Прочитав это письмо, он почти обезумел; казалось, что сбываются наихудшие подозрения его отца. Он рвался из комнаты, пытался выбить дверь и засовы, выл, плакал, в исступлении набросился на вбежавших стражников. Его повалили на пол и заковали в колодки. Увидев отца, он стал кричать, что обыщет все склепы и погреба от Акры до развалин Цезареи, потому что в одном из них спрятана женщина, без которой он не может жить. Выслушав его, отец заплакал. «Демоны воображения, — сказал отец священнику, — овладели им, его дразнят и искушают; он не понимает, что ничего этого нет». Но он знал, что все совсем не так, и что в каком-то более глубоком и гораздо более важном смысле, только это и есть.

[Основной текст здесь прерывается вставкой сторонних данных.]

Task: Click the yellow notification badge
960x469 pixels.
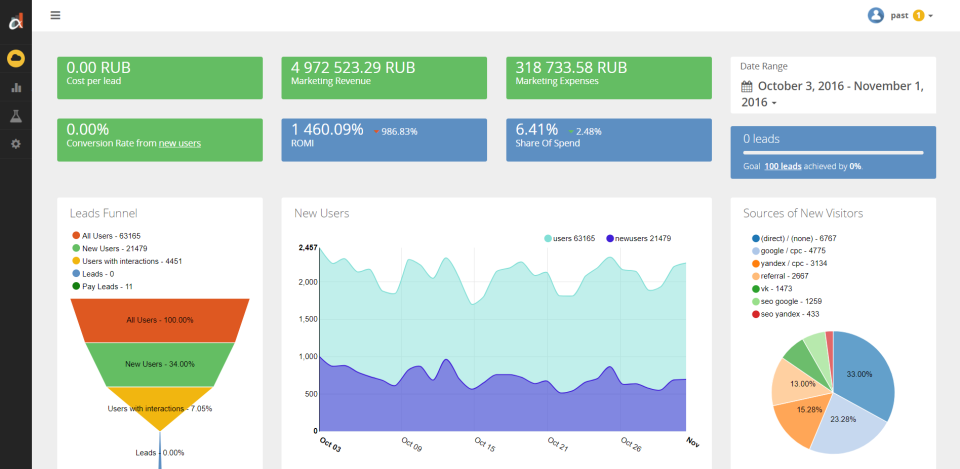Action: coord(918,15)
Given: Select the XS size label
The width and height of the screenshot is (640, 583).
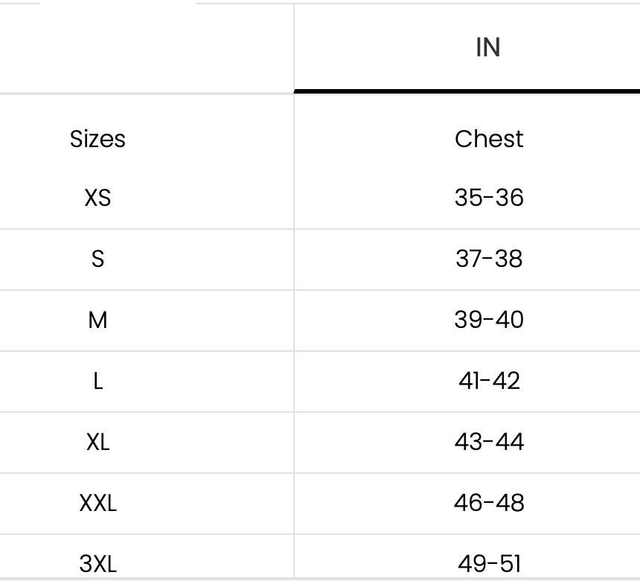Looking at the screenshot, I should pos(98,198).
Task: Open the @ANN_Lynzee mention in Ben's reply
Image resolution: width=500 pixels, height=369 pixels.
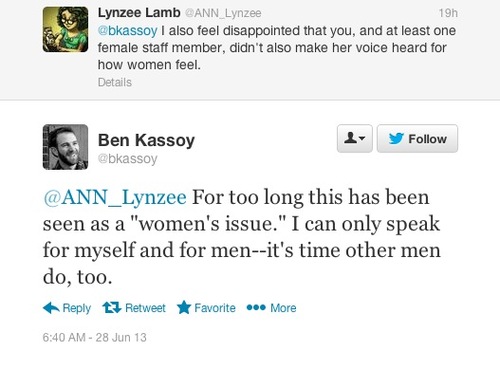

В доме для него отвели отдельную комнату, с окном на сад, на самой земле, все, как он и просил. Три дня мастеровые приводили ее в порядок и что-то достраивали. «Люди халифа» проверили двери и окна, засовы и решетки; наконец с него сняли колодки. О нем заботились. И все же, получив относительную свободу, он несколько дней метался по комнате, потом затих. А еще через несколько дней он случайно узнал, что в его жизни появился смысл. Как-то ночью ему удалось разобрать часть пола, и он начал копать подземный ход, а под утро вернул камни пола на место. Так он поступал почти каждую ночь, и ход становился все глубже и длиннее. Его мучил страх, что Ривки уже нет в живых, но камень становился все тверже. А еще он боялся вести свой подкоп назад к свету, потому что и в доме, и во дворе, и на улице, и в чужих домах его, скорее всего, обнаружили бы раньше времени. Однажды он вспомнил ее письмо и подумал, что тоже пытается прорыть дорогу к их пещере забытых книг. И тогда он понял, что роет не подкоп, но дорогу к вечности. Там, в вечности, они наконец-то смогут прижаться друг к другу. В ту ночь он написал свое последнее письмо, которое мог отдать уже только при встрече. «Любовь и жизнь возможны только в слове, — писал он, — но из тюрьмы, которая называется жизнь, есть выход, и этот выход — не смерть, а дорога».